Materiality test: is threshold demanding or onerous?

High Court. Can it be said that "each aspect of non-compliance with s 499(2A) [of the Migration Act 1958 (Cth)] was a particular of the one error – a breach by a statutory decision-maker of a condition governing the making of a decision, namely statutory non‑compliance with s 499(2A) of the Migration Act in failing to comply with Direction 90"?

Section 501BA: Minister bound to consider AAT’s reasons?

Federal Court. In exercising his power under s 501BA, are the Tribunal’s reasons for decision always a mandatory consideration? Was it legally unreasonable for the Minister to find that the applicant's risk of recidivism was dependent on whether he would have access to mental health treatment, which in turn depended on whether he would be eligible for NDIS treatment, and yet ignore that a decision under s 501BA would render the applicant a non-permanent resident and thus ineligible for NDIS treatment?

ss 189 & 196: does ‘detain’ mean ‘lawfully detain’?

Federal Court. Does the word "detain", as used in ss 189 and 196 of the Migration Act 1958 (Cth), mean "lawfully detain", with the result that the making of an order compelling the performance of the "duty" imposed by s 198 is not the sole remedy for an abandonment of the lawful purposes of detention contained in s 196(1) and that therefore another available remedy would be an order for the release of a non-citizen from immigration detention? Was AJL20 plainly wrong?

AAT made decision after the 84-day deadline

Federal Court: AAT mistakenly added 1 week to the 84-day deadline for making a decision (s 500(6L)) and neither Applicant nor Minister noted it at directions hearing. Minister's advocate noted the mistake only after the actual deadline and before the mistaken deadline and notified Tribunal, which nevertheless proceeded to provide reasons for affirming the original decision. Did the AAT make a decision? Did the Federal Court have jurisdiction for a judicial review application? If so, what remedies were available?
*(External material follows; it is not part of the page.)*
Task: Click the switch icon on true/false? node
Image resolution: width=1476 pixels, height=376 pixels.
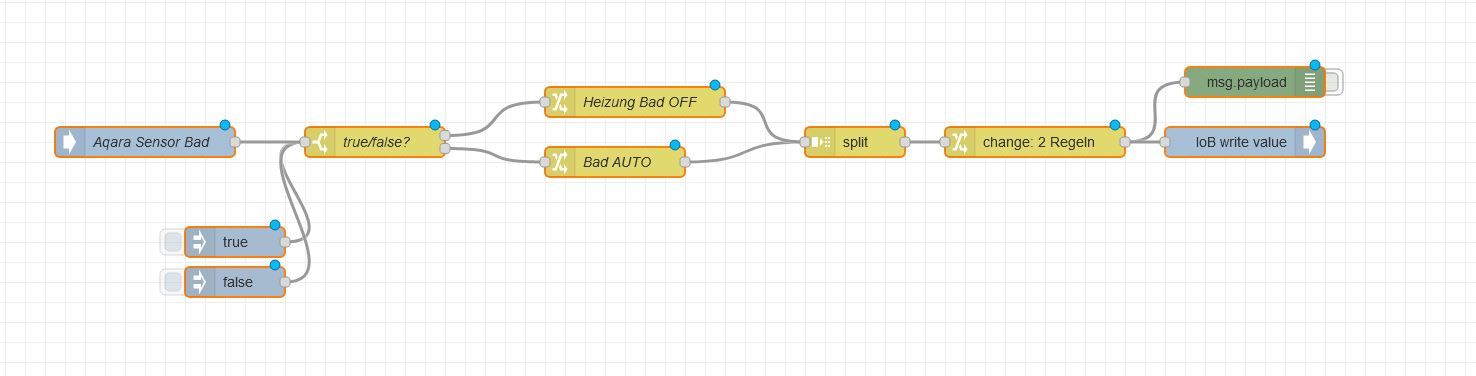Action: (x=319, y=142)
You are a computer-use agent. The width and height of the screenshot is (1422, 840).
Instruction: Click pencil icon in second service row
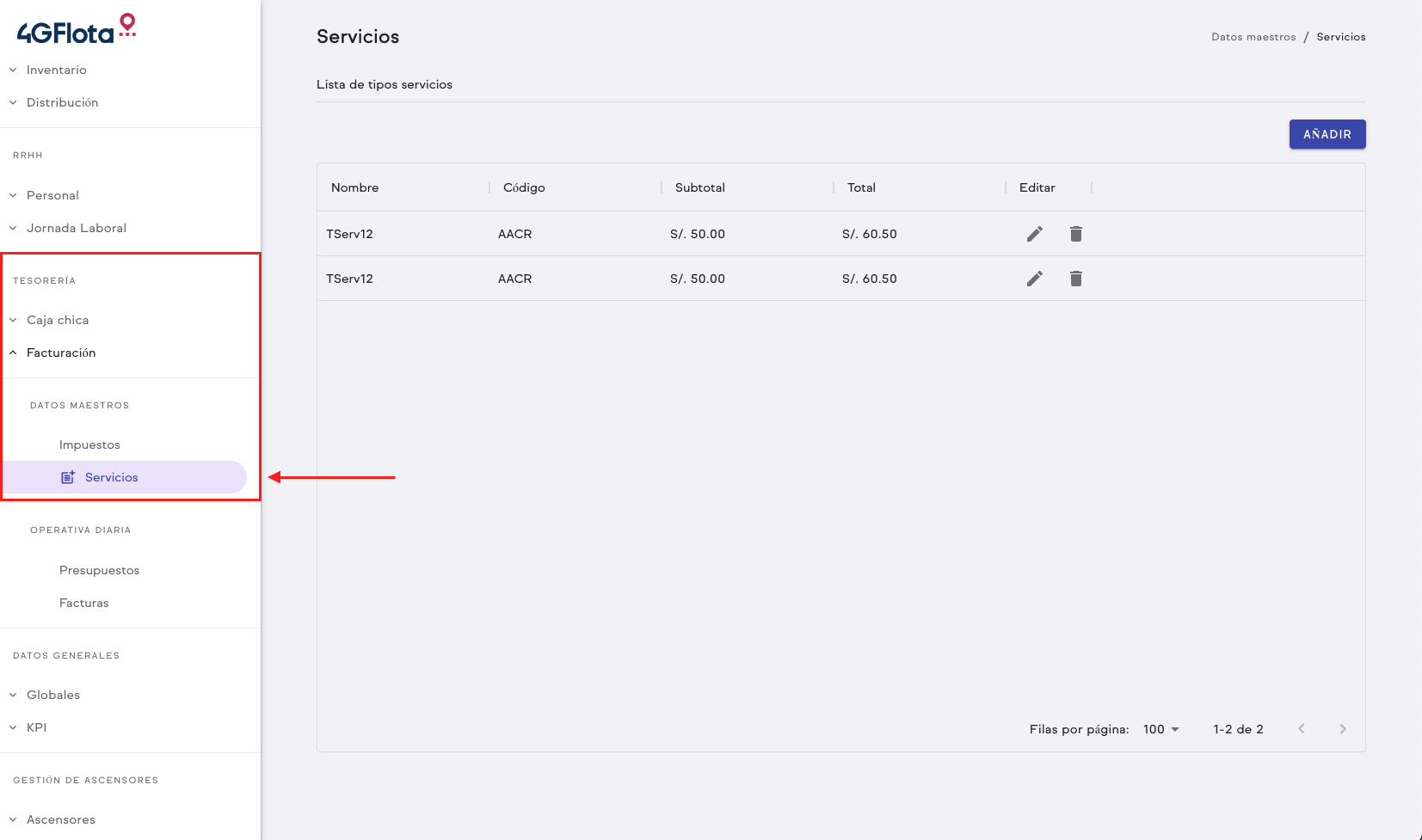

Procedural fairness & information volunteered

Federal Court. Is information supplied by the subject of an administrative decision absolutely excluded from the obligation to afford that person procedural fairness?

Notification deemed ‘received’; no late AAT applications

Federal Court (Full Court): visa cancellation notification taken to have been received under reg 2.55(8), whether or not actually received; AAT had no discretion to accept late application under the Migration and Refugee Division

Is a s 473GB certificate “new information”?

High Court. Is a non-disclosure certificate issued under s 473GB of the Migration Act 1958 (Cth) "new information" within the meaning of s 473DC? If so and the IAA treats a certificate as valid and exercises the power conferred by s 473GB(3)(a) to have regard to the information protected by the certificate, can the IAA be taken to have considered that the certificate itself "may be relevant" within the meaning of s 473DC(1)(b)?

Non-refoulement obligations & s 501CA(4): Part 7

Federal Court: In DOB18, Minister had said that DOB18 "would have the opportunity to have his protection claims fully assessed in the course of an application for a Protection visa". In DOB18, FCAFC held that: Minister did not mean that such an application would necessarily be considered by a delegate, as a matter of law; on judicial review, DOB18 had to "establish that it was likely: (1) that the Minister would make the decision personally; and (2) that she or he would not consider whether the criteria in s 36(2)(a) and (aa) were met before considering any other criteria". Here, Assistant Minister (AM) made two non-revocation decisions. Can it be inferred from the fact that AM personally made two decisions that it was "likely that he or another duly authorised Minister would decide any protection visa application by the applicant"?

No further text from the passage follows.